• WHAT TO WORK ON:
Reproduce exactly the line with "You are a GUI" and all the lines beneath it, stopping only at the end of the material.

• RECORDS SUPPLIED:

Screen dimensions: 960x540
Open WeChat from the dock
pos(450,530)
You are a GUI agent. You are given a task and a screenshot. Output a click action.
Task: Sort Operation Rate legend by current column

• RESPONSE TO THE EXERCISE:
You are a GUI agent. You are given a task and a screenshot. Output a click action.
Task: Sort Operation Rate legend by current column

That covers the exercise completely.